There’s a catch, however, with FDA’s proposed interpretation. As FDA explains in the draft guidance: “If the new interpretation is adopted, FDA intends to apply the new interpretation prospectively. Therefore, this guidance does not apply to fixed-combination drug products that were approved prior to adopting the new interpretation.” That gave the early heads-up that the Agency was denying the STRIBILD, PREPOPIK, and NATAZIA petitions. (FDA’s Consolidated Response was posted on the Regulations.gov website several hours after the draft guidance was posted.) FDA further explains its reasoning in the Consolidated Response:
Exclusivity runs from the date of approval of a drug product. At the time of approval of the drug products at issue here (i.e., Stribild, Natazia, and Prepopik), our existing interpretation of the relevant statutory and regulatory provisions was in effect. We have decided not to recognize 5-year NCE exclusivity based on our new interpretation of these provisions, which we had not announced prior to the approval of these products . . . .
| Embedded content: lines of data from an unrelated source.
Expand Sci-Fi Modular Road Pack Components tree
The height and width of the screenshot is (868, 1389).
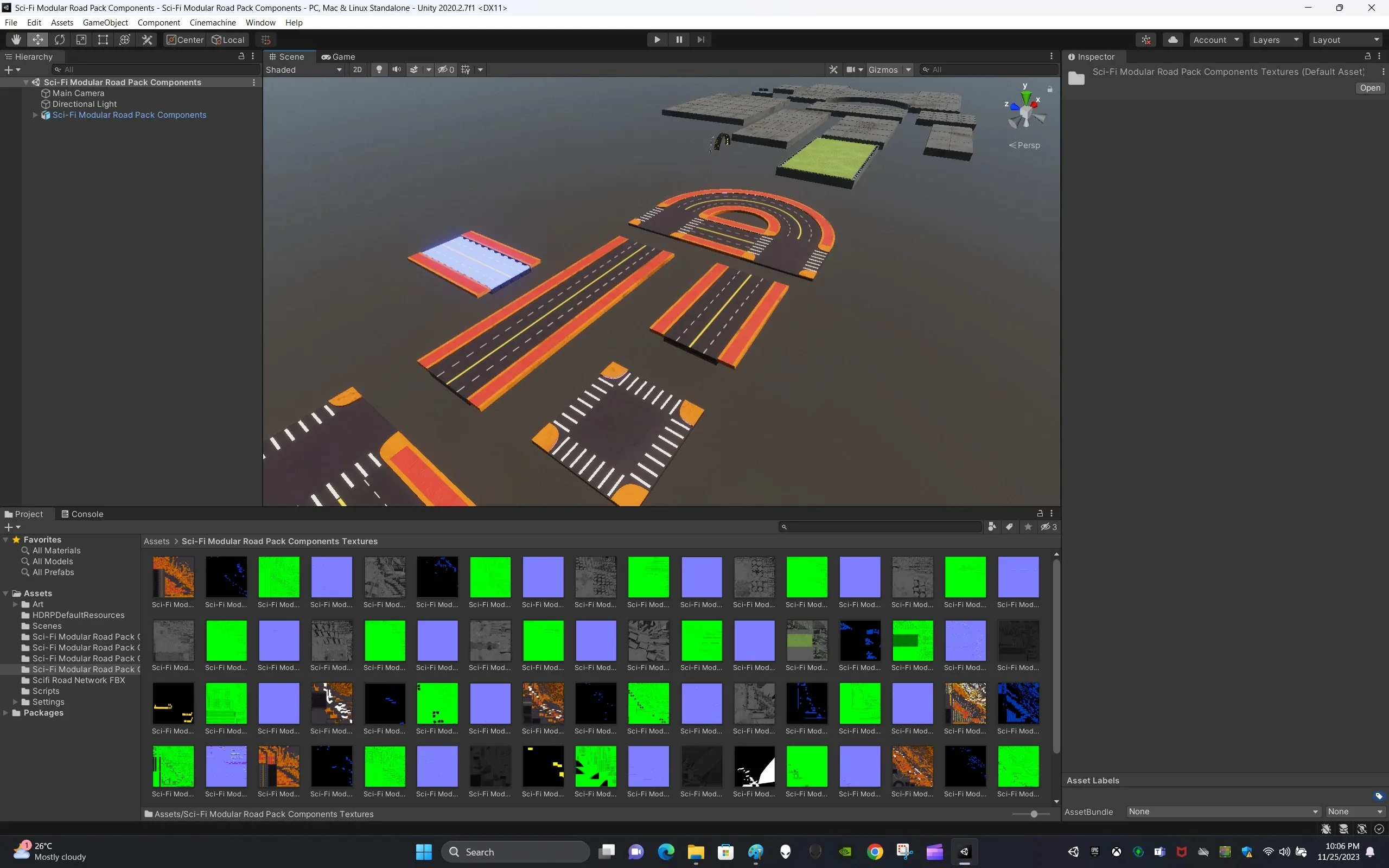[34, 114]
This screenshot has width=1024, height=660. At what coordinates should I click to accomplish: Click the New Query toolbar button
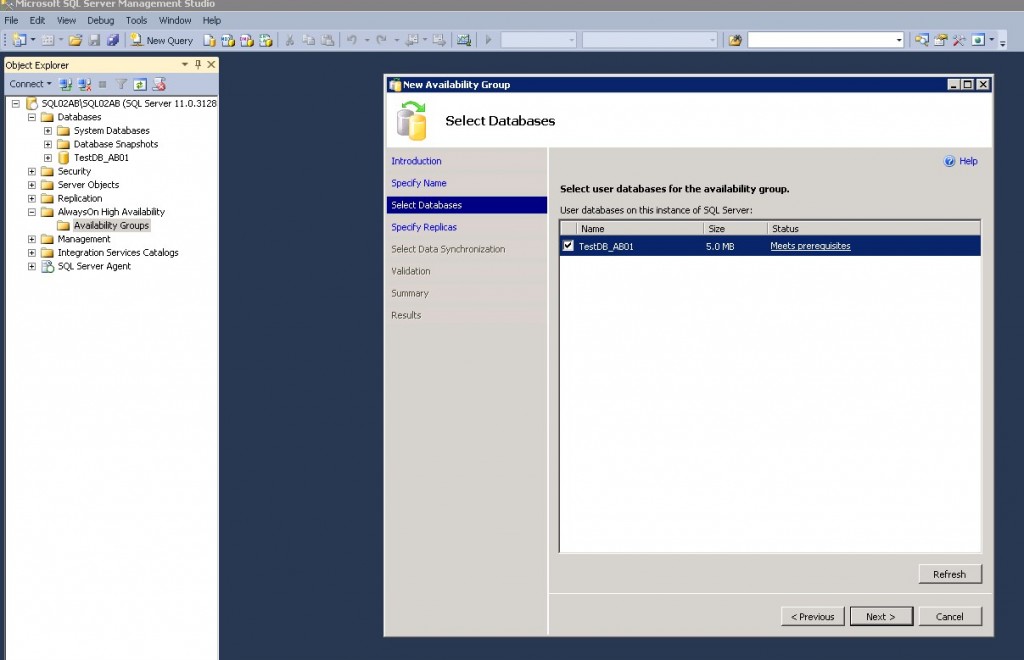161,40
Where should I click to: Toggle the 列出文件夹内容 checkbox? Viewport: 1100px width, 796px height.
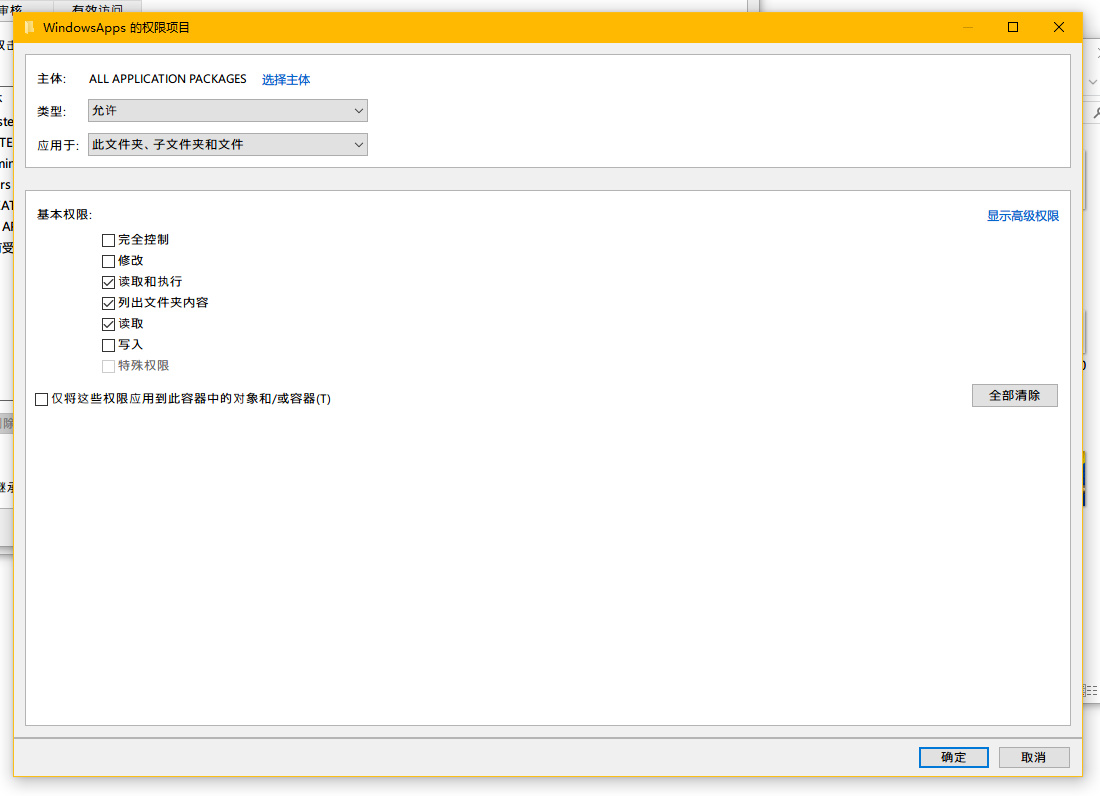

First, although the relevant statutory and regulatory provisions are ambiguous, our existing interpretation of these provisions is longstanding and has been consistently applied in many prior cases presenting similar facts. Second, the new interpretation we are proposing represents a departure from our past interpretation, and we wish to avoid any unnecessary disruption to regulated industry. Third, if the new interpretation were to be applied to products for which ANDAs already have been filed, it could impose a burden on the ANDA sponsors, who relied on our existing interpretation in filing their applications.
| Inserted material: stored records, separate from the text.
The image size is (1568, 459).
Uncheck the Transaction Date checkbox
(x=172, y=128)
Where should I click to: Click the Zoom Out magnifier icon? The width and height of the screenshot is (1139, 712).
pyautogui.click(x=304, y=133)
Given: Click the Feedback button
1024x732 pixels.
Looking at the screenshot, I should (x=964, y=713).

In addition, we do not believe that applying our new interpretation to the Petitioners’ products would advance the goals of the Hatch-Waxman Amendments. Although we recognize that the Hatch-Waxman Amendments contain incentives to reward the development an approval of novel drugs, these particular products already have been developed and approved. Recognizing additional exclusivity in this case is not necessary to encourage the development of novel drugs. We believe that changing our interpretation going forward will foster Congress’s goal of encouraging the development and approval of novel drugs. (Emphasis in original.)
In addition to denying 5-year NCE exclusivity for STRIBILD, PREPOPIK, and NATAZIA, FDA’s Consolidated Response seems to foreshadow how the Agency will rule in another case involving NCE exclusivity. As we previously reported, FDA has been petitioned (Docket Nos. FDA-2013-P-0884 and FDA-2013-P-1397) to conclude that the start date of NCE exclusivity for products that contain a controlled substance and that require a scheduling decision by the Drug Enforcement Administration (“DEA”) under the Controlled Substances Act (“CSA”) is triggered only when FDA-approved labeling incorporating the final DEA CSA scheduling permits commercial marketing of the drug products, and not on the date of NDA approval. FDA’s Consolidated Response, however, continues to confirm that “[e]xclusivity runs from the date of approval of a drug product.” In light of this FDA position, there's been talk about amending the law to better accommodate controlled substances (see here).